# [Dataset extract]

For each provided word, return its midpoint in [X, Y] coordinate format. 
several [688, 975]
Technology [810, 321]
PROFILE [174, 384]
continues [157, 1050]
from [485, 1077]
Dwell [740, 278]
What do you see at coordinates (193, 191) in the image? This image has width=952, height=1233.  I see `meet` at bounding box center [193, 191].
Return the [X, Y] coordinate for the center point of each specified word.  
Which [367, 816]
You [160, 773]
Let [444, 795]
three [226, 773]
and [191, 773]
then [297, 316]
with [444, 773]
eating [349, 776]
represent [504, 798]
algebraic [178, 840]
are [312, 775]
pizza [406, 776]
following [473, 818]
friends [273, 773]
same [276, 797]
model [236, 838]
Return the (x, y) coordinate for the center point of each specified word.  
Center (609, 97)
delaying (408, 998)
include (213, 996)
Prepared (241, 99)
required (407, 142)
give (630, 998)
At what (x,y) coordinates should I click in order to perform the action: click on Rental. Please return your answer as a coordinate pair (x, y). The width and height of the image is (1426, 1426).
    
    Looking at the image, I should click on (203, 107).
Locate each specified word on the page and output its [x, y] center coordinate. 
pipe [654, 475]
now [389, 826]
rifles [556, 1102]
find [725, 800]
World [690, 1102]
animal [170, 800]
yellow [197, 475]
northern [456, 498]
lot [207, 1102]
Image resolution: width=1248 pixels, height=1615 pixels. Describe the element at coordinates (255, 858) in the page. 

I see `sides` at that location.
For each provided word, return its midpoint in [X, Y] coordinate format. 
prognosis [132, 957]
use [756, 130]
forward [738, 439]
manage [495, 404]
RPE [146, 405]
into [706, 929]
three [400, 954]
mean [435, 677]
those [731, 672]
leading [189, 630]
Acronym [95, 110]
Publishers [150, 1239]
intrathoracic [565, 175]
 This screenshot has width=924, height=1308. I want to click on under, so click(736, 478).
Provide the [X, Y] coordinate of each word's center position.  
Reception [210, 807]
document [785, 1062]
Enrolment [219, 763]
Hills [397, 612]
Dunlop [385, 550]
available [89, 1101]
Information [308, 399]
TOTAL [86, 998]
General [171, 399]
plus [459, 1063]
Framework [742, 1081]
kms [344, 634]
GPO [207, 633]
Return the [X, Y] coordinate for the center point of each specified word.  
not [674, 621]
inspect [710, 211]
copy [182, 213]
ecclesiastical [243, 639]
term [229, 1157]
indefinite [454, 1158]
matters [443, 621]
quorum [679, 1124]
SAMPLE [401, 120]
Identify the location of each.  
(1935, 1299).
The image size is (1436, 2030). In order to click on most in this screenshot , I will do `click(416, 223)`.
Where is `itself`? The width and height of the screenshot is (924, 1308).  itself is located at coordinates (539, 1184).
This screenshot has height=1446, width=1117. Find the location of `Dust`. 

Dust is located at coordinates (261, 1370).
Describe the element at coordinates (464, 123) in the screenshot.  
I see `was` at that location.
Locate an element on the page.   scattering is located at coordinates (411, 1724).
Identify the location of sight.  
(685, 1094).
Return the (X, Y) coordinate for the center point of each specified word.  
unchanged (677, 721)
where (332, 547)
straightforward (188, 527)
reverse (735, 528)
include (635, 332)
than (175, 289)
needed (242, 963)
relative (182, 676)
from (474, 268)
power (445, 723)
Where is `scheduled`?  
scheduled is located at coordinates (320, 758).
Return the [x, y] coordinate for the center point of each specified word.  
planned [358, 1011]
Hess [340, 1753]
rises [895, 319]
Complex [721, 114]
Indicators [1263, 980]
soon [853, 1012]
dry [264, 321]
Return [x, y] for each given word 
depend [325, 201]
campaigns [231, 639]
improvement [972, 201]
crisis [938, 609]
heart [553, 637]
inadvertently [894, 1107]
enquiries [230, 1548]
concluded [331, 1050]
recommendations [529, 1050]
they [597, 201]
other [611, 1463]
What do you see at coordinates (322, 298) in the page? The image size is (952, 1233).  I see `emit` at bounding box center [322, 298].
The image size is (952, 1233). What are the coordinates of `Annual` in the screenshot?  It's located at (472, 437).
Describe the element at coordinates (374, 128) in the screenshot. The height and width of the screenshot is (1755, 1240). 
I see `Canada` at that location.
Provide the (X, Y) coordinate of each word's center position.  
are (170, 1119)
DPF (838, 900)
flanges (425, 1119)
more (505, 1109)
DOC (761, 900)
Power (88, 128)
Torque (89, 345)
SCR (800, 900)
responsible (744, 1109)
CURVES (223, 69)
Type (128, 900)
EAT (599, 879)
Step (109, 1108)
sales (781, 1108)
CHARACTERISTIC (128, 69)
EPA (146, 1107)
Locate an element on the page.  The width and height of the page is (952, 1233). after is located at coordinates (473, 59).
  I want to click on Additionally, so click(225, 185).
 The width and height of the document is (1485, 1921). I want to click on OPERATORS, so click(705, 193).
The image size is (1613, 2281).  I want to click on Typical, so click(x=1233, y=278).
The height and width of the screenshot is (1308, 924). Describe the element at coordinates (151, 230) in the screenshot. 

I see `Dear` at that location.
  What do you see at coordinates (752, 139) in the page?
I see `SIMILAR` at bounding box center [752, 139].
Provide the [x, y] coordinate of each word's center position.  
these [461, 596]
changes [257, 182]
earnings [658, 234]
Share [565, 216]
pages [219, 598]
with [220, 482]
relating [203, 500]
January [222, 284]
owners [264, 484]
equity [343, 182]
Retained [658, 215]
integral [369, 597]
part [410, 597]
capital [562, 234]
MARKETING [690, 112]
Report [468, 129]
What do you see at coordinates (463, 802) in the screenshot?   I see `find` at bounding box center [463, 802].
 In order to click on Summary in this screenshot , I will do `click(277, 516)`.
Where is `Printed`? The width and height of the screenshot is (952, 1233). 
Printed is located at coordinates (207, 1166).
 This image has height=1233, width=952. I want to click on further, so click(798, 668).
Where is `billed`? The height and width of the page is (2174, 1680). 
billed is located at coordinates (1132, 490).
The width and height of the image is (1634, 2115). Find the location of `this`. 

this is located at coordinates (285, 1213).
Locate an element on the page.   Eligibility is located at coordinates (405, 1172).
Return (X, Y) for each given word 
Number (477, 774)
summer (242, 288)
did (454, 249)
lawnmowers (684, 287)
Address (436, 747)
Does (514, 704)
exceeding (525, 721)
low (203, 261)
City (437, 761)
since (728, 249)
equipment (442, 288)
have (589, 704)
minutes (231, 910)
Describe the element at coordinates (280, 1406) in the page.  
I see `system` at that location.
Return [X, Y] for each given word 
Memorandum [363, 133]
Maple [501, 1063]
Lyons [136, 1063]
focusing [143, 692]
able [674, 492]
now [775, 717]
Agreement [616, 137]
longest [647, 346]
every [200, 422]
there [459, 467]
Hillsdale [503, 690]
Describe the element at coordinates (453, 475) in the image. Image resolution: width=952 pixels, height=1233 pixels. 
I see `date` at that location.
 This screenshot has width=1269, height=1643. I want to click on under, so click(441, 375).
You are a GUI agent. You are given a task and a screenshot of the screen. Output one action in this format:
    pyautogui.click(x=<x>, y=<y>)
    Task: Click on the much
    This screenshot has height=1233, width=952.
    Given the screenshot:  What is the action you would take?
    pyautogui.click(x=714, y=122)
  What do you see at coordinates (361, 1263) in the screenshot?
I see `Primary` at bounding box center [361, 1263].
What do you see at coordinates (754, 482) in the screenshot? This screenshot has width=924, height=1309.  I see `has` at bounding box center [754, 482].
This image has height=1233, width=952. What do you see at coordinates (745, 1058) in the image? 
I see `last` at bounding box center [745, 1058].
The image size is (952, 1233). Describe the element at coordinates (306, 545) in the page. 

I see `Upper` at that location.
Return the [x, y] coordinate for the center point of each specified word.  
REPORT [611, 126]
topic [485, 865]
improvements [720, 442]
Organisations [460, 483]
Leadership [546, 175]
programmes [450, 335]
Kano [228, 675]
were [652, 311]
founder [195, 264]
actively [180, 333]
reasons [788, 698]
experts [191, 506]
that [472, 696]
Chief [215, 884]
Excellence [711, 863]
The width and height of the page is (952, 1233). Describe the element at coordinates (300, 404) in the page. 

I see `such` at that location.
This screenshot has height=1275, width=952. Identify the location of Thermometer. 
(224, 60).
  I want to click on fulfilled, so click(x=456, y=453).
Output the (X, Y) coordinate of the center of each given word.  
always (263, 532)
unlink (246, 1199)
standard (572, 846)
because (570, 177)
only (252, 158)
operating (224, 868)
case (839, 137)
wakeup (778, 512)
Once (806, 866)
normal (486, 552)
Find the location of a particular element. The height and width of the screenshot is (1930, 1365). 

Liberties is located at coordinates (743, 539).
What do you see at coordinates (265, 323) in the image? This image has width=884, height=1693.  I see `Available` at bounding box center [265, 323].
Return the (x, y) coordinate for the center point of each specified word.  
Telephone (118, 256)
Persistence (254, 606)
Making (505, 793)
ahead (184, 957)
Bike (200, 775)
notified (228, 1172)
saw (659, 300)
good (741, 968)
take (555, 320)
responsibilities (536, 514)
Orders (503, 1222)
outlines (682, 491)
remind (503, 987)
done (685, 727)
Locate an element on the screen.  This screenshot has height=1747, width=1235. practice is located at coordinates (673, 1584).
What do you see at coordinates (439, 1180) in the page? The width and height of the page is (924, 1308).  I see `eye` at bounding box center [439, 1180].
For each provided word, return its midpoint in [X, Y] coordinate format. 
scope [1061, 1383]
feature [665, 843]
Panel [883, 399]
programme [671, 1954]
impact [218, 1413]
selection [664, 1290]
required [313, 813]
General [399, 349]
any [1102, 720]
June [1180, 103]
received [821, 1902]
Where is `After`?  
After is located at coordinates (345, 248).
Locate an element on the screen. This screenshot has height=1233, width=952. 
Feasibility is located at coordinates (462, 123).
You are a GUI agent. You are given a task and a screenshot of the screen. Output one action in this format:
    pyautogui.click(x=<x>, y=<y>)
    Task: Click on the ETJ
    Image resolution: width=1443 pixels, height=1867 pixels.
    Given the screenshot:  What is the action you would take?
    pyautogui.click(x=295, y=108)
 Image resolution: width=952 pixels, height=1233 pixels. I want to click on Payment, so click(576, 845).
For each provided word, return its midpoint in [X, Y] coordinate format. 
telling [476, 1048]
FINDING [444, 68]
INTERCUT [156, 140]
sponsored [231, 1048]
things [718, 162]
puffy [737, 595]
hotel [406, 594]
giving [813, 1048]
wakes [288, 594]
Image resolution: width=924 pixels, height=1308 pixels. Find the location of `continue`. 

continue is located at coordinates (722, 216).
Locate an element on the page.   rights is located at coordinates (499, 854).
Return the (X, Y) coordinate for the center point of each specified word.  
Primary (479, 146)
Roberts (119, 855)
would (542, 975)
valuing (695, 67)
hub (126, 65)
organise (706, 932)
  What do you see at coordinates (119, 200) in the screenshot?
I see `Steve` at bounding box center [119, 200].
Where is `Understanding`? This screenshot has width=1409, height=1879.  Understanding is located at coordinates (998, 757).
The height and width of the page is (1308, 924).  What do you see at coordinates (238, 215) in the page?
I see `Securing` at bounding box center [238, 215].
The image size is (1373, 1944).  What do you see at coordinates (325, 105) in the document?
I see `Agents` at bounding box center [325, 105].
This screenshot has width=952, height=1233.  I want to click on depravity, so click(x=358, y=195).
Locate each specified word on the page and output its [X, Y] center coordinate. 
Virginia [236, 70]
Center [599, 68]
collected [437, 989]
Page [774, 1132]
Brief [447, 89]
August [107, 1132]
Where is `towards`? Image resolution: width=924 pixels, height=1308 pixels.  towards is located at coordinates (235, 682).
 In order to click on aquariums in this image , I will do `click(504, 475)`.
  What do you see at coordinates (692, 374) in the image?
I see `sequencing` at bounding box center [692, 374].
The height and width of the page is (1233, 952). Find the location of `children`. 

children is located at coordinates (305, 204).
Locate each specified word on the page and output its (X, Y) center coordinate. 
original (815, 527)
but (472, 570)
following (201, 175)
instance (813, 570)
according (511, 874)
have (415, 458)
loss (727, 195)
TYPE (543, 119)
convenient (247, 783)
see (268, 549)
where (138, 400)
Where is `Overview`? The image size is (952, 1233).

# [What this task involves]
Copy out the lines unchanged, starting at the line that has "hub (126, 65)" and stopping after the line that has "coordinates (998, 757).".

# [Expected output]
hub (126, 65)
organise (706, 932)
  What do you see at coordinates (119, 200) in the screenshot?
I see `Steve` at bounding box center [119, 200].
Where is `Understanding`? This screenshot has width=1409, height=1879.  Understanding is located at coordinates (998, 757).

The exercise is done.